Julian Mercer. Alive. Bruised. Tied to a chair. Inside what looked like a concrete room, maybe underground. A blurred figure stood beside him—someone tall, gloved, with the Ouroboros ring gleaming on his hand.
"We think they're keeping him somewhere in the lower districts," Morgan said. "Off-grid. Mercer must've had something they couldn't delete. So they're holding him. Extracting information the slow way."
Adrian swung his legs off the bed.
Morgan held up a hand. "You need rest. That shoulder—"
"I don't rest while people I care about are tortured in some crypt basement," Adrian snapped. "Where's the cache?"
Morgan handed him the USB. "Encrypted. But I mapped it to a location—one of the last active message hubs. It's in a closed subway line under the city. It's not just a server—it's a vault. And it's protected."
Adrian smirked. "Good. I'm in the mood for a fight."
---
Later That Night – Gravesend Subway, Line Z (Decommissioned)

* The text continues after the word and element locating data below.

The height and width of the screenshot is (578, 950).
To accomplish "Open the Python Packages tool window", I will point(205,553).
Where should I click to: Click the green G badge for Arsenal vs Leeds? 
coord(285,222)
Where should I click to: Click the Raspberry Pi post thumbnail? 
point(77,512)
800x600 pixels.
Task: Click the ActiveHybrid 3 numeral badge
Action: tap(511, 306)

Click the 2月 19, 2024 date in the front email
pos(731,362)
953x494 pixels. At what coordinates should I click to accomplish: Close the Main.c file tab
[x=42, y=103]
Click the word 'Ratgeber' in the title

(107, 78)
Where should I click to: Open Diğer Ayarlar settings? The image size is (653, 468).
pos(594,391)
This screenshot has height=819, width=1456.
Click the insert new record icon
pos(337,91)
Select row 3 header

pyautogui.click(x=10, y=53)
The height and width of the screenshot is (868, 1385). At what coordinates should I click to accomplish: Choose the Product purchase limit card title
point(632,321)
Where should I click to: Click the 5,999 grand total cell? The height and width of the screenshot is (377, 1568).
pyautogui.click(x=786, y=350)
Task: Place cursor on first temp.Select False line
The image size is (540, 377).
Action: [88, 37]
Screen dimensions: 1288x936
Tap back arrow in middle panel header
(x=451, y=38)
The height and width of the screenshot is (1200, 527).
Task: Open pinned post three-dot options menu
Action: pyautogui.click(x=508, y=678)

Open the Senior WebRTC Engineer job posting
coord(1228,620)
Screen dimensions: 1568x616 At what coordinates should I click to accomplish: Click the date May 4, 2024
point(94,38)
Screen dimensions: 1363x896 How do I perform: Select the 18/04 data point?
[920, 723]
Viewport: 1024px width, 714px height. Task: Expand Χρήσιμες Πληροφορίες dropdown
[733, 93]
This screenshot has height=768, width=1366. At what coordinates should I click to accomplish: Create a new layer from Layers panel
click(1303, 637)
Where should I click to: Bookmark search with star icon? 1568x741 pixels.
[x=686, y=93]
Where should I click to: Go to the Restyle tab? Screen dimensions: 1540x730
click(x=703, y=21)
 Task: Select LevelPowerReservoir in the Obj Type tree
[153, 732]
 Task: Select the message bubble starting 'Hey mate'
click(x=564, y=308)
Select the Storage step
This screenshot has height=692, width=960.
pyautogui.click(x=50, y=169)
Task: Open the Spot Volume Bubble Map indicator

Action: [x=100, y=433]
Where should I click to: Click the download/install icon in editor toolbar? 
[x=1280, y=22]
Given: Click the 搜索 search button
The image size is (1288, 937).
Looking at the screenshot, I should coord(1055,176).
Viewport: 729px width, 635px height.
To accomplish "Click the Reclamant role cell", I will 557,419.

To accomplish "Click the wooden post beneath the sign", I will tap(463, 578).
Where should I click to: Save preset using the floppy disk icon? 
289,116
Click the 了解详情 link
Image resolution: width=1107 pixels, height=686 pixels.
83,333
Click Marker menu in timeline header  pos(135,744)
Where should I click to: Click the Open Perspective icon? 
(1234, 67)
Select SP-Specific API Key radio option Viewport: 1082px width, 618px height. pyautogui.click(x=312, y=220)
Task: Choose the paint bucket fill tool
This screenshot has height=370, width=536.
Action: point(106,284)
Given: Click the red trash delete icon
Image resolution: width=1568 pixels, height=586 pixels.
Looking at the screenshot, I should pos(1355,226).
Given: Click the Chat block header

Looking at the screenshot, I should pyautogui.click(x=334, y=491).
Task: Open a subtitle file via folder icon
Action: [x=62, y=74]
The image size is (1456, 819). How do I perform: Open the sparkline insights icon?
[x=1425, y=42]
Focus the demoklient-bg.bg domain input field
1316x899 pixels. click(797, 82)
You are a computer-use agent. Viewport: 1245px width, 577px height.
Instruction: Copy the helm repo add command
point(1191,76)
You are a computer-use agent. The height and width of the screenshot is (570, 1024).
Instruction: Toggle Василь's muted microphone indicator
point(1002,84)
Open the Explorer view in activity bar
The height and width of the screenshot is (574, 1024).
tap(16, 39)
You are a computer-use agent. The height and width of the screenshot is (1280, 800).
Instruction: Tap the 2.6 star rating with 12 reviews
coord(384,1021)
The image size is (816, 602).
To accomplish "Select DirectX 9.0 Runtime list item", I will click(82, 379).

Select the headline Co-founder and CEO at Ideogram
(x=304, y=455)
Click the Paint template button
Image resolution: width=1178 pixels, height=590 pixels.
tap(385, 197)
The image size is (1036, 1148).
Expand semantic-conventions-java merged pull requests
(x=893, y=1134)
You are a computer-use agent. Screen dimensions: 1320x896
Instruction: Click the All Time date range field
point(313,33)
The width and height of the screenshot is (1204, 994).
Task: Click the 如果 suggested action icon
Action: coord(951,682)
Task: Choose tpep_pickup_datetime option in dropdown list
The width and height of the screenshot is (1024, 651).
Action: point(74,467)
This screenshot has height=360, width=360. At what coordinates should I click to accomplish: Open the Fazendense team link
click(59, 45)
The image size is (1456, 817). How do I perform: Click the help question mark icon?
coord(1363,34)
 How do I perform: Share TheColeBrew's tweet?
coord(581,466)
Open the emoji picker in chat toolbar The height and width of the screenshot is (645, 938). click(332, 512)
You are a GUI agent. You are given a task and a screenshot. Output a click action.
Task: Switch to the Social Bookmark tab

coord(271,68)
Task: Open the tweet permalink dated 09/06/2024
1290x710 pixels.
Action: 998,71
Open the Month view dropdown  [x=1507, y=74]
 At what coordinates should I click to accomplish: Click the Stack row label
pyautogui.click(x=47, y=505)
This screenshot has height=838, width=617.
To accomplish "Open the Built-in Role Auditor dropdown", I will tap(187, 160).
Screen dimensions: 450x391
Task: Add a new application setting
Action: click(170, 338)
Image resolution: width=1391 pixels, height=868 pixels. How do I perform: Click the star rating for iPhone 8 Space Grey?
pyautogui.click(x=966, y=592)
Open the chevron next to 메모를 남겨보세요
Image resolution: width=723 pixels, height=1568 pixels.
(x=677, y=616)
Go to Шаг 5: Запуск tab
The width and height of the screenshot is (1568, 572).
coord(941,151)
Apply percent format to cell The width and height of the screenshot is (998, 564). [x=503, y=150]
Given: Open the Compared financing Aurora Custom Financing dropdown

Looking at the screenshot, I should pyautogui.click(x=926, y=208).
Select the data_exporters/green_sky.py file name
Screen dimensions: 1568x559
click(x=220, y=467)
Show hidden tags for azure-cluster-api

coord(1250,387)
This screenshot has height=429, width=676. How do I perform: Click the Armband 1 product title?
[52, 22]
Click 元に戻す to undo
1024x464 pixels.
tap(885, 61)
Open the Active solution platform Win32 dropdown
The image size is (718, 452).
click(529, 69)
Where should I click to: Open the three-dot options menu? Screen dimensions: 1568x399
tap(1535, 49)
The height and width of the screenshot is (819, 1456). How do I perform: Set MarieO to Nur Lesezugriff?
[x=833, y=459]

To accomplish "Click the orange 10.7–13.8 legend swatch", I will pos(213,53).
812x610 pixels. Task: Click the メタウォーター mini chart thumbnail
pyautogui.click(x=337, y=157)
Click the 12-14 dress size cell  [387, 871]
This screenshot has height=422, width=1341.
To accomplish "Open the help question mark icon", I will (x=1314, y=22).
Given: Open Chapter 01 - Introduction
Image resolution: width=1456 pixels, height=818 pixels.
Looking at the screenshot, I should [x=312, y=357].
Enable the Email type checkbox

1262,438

The platform was dead. Rusted tracks. Flickering signs. A haunting silence hung in the dark like a breath held too long.
Adrian and Morgan descended into the underworld—armed, masked, and moving like ghosts. Morgan carried a small hacking rig; Adrian, his old revolver and a knife taped to his thigh.
The deeper they went, the colder it became.
They reached the designated tunnel—a sealed maintenance corridor behind a welded metal door. Morgan opened his briefcase, pulled out a thermal cutter.
"Thirty seconds," he whispered.
Adrian's nerves thrummed. His instincts screamed they were being watched.
The cutter hissed. Sparks flew.
Adrian turned just in time to see a shadow move.
"DOWN!" he shouted.
Gunfire erupted.
Three men in black surged from the dark—silent, trained, deadly. Adrian dove behind a support beam as Morgan scrambled with the rig.
Adrian returned fire. One man dropped. The second tackled him. They wrestled on the floor, blood and steel flashing. Adrian slammed his knife into the man's neck, breath ragged.
The last attacker made for Morgan—but Adrian shot him clean through the spine.
Silence returned, deafening.
Morgan panted. "I miss paperwork."
The door creaked open.
Inside was a server vault, humming faintly—an eerie, blue-lit chamber of blinking lights, ancient terminals, and analog ciphers mounted like relics.
Morgan rushed to the core unit, hands flying over keys.
"I've got the rest of Mercer's file," he said. "Coordinates. Names. And something else…"
He went pale.
"What is it?" Adrian asked.
Morgan turned the screen.
It displayed a live data feed… with a biometric tag labeled:
> "Subject #017 – Adrian Kane."
Status: Monitored.
Behavior: Deviating from expected pattern.
Directive: Termination—Pending."
Adrian stared, blood gone cold.
"They've been watching me… this whole time."